We’ve also switched up the Total War engine from 32 to 64-bit. While this brings no tangible performance benefits, we no longer have the 32-bit restriction of a maximum of 2GB of memory devoted to processes. The upshot is we can basically cram a greater variety of models, animations and textures into battles. One neat side benefit though is that it’s brought a reduction in end-turn times. Coupled with further optimisation we’ve done on the AI’s decision-making, this means you’ll enjoy quite noticeably reduced end-turn rounds while all the AI factions take their turns.
In the anti-aliasing department, we have morphological anti-aliasing (MLAA) and multi-sample anti-aliasing (MSAA x2, x4 and x8) as our AA options. While MLAA is a post-process effect, MSAA renders the same pixels in the scene multiple times, making it the most computationally expensive form of AA, and it therefore hits the framerate hardest. As you probably know, your typical Total War scene draws a hell of a lot of edges to smooth!

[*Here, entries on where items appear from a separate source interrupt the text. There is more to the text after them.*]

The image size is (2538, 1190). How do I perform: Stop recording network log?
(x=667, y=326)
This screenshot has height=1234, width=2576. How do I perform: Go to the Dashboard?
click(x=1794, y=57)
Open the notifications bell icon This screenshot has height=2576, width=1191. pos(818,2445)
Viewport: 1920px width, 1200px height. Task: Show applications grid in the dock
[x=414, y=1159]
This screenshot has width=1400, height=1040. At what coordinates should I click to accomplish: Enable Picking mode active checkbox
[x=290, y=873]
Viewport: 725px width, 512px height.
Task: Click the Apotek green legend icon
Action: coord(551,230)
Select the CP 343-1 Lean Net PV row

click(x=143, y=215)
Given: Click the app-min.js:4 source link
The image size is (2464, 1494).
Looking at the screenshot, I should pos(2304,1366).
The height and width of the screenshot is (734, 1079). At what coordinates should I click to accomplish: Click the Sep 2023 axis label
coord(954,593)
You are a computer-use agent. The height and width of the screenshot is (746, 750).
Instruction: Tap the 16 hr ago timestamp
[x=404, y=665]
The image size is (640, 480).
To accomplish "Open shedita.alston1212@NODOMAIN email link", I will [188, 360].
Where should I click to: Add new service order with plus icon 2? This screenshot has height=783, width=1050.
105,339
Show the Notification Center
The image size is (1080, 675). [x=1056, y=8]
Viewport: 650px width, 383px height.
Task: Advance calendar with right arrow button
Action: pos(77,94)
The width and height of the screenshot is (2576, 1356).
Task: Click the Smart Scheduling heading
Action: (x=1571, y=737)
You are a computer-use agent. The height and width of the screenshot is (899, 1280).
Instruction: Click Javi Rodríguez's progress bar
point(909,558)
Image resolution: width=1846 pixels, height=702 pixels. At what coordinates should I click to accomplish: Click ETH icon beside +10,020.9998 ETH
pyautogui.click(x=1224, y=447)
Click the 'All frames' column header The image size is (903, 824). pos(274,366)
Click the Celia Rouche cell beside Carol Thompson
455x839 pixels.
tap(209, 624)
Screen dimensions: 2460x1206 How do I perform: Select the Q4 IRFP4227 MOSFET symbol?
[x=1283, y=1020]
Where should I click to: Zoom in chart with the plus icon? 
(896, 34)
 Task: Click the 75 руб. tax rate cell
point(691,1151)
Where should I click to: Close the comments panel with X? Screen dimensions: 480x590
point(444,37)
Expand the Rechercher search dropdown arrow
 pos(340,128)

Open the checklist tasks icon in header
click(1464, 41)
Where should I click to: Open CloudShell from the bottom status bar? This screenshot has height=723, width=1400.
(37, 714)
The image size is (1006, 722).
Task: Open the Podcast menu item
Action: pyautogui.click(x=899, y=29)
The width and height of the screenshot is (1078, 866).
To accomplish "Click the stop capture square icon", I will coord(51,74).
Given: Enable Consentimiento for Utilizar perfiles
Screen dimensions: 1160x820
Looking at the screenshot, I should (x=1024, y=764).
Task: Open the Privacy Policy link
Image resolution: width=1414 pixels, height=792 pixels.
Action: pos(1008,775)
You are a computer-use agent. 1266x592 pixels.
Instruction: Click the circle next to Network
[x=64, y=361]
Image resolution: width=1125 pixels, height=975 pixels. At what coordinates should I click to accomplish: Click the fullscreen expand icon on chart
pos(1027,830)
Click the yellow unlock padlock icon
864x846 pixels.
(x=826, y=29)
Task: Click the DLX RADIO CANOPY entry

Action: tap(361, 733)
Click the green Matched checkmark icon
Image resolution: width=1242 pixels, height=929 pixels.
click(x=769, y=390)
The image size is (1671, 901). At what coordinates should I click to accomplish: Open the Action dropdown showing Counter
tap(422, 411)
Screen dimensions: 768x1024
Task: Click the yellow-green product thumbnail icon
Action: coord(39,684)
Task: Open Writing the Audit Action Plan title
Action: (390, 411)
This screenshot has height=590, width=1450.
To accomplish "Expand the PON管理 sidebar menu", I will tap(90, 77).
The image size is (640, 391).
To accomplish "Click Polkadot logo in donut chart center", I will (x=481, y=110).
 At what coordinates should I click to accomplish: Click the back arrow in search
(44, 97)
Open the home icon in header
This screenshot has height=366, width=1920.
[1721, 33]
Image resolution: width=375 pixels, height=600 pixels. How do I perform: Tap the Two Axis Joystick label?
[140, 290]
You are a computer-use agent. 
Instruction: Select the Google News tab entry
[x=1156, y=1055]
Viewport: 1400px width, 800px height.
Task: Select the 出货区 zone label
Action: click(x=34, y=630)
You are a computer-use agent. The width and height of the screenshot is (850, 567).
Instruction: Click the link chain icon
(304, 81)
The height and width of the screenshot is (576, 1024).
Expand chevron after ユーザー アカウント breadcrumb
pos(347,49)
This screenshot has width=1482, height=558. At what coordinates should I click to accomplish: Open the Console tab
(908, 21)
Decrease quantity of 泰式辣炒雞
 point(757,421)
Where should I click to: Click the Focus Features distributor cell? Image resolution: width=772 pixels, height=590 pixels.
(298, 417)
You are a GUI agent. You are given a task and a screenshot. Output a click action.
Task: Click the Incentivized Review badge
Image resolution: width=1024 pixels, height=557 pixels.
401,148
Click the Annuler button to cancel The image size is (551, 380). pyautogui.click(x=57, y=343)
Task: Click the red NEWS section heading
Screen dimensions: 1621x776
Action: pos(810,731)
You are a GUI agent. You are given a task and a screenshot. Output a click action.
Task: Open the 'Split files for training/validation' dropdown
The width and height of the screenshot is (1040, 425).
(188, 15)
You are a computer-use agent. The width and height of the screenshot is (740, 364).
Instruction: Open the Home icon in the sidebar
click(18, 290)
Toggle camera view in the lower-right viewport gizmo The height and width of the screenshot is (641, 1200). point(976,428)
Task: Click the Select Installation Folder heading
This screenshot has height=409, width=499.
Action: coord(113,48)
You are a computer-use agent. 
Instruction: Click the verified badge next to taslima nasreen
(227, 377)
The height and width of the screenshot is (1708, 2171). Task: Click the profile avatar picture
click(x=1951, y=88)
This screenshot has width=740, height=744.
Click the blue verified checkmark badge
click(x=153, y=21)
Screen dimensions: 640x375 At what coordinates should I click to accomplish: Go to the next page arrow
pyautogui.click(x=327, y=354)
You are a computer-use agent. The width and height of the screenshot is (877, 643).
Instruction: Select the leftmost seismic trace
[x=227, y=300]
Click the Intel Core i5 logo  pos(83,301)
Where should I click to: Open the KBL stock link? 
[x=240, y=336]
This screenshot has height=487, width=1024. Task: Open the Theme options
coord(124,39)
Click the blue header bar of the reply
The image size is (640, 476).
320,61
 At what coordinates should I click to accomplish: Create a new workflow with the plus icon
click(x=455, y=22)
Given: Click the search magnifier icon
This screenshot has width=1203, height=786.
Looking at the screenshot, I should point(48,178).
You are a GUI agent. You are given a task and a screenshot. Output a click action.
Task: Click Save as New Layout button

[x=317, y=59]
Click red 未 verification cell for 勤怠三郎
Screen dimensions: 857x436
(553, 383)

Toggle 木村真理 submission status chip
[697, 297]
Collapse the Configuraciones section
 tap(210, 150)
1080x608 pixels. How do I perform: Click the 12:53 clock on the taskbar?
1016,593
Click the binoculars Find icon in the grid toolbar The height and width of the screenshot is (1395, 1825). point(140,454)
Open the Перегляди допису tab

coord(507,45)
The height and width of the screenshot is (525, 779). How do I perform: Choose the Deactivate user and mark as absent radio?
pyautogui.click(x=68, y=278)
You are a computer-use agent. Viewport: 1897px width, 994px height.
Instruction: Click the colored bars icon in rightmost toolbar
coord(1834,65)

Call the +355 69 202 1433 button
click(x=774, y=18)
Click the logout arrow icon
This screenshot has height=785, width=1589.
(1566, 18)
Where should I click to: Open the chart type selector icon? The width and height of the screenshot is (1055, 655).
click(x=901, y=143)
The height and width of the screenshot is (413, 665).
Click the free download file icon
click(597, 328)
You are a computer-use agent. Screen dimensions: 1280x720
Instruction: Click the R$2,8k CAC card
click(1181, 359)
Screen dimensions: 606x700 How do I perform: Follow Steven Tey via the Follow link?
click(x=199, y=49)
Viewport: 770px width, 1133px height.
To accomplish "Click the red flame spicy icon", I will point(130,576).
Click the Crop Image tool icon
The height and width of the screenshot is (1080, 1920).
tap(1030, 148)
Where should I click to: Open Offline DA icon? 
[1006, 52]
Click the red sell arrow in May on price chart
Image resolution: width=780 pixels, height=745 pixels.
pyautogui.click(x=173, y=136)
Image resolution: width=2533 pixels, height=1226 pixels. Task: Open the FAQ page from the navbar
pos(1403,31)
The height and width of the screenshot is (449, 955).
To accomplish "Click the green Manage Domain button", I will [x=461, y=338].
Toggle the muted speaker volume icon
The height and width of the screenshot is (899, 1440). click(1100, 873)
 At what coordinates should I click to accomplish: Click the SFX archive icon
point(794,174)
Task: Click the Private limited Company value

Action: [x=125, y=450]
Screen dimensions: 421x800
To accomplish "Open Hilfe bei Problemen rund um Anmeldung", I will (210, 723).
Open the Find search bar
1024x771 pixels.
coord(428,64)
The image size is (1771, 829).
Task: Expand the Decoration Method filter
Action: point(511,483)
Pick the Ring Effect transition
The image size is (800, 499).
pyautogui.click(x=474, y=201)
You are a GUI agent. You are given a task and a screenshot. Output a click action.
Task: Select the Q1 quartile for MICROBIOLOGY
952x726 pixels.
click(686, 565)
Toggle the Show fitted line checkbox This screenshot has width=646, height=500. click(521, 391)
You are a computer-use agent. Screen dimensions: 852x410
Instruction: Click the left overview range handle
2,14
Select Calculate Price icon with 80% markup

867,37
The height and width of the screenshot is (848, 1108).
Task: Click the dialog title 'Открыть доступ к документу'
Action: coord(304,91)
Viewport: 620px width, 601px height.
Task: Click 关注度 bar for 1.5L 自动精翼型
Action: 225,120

We’ve put time aside to optimize our MSAA implementation so that it runs computations in a smarter, more selective way. It doesn’t blanket multi-sample every part of every pixel now – it looks for pixel-edges and only multi-samples those. The upshot is nice smooth edges at a reduced GPU cost than before, and therefore a lower impact on your framerate. It’ll still have an impact of course; just less of an impact than in previous Total War titles.
It all adds up to a smoother-running Total War game, and we’re pretty confident you’ll feel that when you get your hands on it.